July 19, 2010 at 12:49 pm
I'm new to this XML stuff, so please excuse my lack of knowledge.
Below is part of the daily file provided by the US Government Printing Office. This is a large file and I'm only interested in a few small parts of it. So what I'm trying to do is pull out the relevant parts, and load it into a tables that I can then report on.
I have worked out how to find the relevant sections, but I can figure out how to iterate thru the entries within the section.
Attached is an example of the output I'm hopeing to achieve.

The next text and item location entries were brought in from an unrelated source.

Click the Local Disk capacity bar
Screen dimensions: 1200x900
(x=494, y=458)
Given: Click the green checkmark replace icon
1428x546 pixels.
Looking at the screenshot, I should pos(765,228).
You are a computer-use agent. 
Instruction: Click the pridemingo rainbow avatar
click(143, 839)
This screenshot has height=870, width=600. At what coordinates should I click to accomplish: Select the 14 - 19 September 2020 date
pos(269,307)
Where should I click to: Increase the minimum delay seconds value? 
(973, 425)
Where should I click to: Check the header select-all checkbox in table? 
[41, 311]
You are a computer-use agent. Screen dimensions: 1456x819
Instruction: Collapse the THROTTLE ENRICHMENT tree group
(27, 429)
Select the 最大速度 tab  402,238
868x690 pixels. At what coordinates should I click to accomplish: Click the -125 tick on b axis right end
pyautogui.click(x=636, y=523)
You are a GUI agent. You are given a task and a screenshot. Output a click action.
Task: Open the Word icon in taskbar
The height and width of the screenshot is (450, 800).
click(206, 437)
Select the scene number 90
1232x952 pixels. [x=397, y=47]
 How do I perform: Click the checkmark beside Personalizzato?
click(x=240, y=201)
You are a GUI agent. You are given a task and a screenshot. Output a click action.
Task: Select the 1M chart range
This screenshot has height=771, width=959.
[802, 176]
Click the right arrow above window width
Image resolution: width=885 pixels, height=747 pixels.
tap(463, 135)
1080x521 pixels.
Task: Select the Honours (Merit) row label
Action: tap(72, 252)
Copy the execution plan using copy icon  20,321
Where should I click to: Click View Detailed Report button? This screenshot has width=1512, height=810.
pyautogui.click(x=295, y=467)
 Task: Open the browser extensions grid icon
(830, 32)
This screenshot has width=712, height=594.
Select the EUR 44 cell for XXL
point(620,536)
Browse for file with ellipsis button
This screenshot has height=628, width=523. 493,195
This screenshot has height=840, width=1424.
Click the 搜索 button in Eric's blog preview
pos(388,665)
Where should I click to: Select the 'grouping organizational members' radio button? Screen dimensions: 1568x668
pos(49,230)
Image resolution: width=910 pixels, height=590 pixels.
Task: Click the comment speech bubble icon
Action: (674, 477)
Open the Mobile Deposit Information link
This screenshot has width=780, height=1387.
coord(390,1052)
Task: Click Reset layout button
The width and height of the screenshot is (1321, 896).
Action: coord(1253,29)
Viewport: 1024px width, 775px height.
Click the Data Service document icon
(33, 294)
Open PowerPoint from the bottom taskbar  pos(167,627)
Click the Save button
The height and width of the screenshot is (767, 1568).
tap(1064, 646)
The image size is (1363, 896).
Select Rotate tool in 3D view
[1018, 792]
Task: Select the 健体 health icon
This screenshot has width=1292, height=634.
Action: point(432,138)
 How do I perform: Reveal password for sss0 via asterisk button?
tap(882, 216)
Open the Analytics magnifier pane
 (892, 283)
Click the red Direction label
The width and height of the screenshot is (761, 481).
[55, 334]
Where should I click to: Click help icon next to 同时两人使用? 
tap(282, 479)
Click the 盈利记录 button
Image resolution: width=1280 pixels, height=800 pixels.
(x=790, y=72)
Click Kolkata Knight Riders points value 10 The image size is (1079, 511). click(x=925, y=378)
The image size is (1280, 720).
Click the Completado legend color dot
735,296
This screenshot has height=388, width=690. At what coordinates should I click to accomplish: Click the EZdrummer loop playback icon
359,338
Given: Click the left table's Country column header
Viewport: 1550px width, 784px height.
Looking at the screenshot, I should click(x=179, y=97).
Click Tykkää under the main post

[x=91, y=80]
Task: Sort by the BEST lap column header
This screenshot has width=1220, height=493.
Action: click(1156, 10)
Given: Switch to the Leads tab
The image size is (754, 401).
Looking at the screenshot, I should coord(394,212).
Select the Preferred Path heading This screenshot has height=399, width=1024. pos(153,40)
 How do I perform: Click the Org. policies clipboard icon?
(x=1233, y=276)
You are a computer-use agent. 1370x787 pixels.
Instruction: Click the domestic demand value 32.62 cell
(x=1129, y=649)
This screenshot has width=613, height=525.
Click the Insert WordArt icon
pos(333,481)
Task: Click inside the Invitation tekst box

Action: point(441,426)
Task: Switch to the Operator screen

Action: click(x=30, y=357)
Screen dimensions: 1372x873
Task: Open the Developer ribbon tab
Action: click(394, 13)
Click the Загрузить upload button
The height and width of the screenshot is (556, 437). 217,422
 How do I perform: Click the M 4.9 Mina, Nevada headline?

- <GPOTABLE CDEF="s25,r20,r20,r45,r75,r75" COLS="6" OPTS="L2,i1">
- <TTITLE>
<E T="04">I.—44 Premanufacture Notices Received From: 6/15/09 to 7/3/09</E>
</TTITLE>
- <BOXHD>
<CHED H="1">Case No.</CHED>
<CHED H="1">Received Date</CHED>
<CHED H="1">Projected Notice End Date</CHED>
<CHED H="1">Manufacturer/Importer</CHED>
<CHED H="1">Use</CHED>
<CHED H="1">Chemical</CHED>
</BOXHD>
- <ROW>
<ENT I="01" O="xl">P-09-0424</ENT>
<ENT O="xl">06/12/09</ENT>
<ENT O="xl">09/09/09</ENT>
<ENT O="xl">CBI</ENT>
<ENT O="xl">(G) Thermoset adhesive additive</ENT>
<ENT O="xl">(S) Siloxanes and silicones, di-me, bu group- and 3-[2-(3-carboxymethylene-1-oxopropoxy)ethoxy]propyl group-terminated</ENT>
</ROW>
- <ROW>
<ENT I="01" O="xl">P-09-0425</ENT>
<ENT O="xl">06/15/09</ENT>
<ENT O="xl">09/12/09</ENT>
<ENT O="xl">Grafil, Inc.</ENT>
<ENT O="xl">(S) Precursor for carbonization/production of carbon fiber</ENT>
<ENT O="xl">(S) 2-propenoic acid, 2-methyl-, polymer with 2-propenamide and 2-propenenitrile</ENT>
</ROW>
Any pointers would be much appreciated.
Tim
July 19, 2010 at 2:39 pm
Would the following help you to get closer to your expected result?
SELECT
row.value('1+count(for $a in . return $a/../*[. << $a])','INT')-2 AS row,
col.value('1+count(for $a in . return $a/../*[. << $a])','INT') AS col,
col.value('text()[1]','VARCHAR(10)') AS val
FROM @xml.nodes('GPOTABLE/ROW') AS x1(row)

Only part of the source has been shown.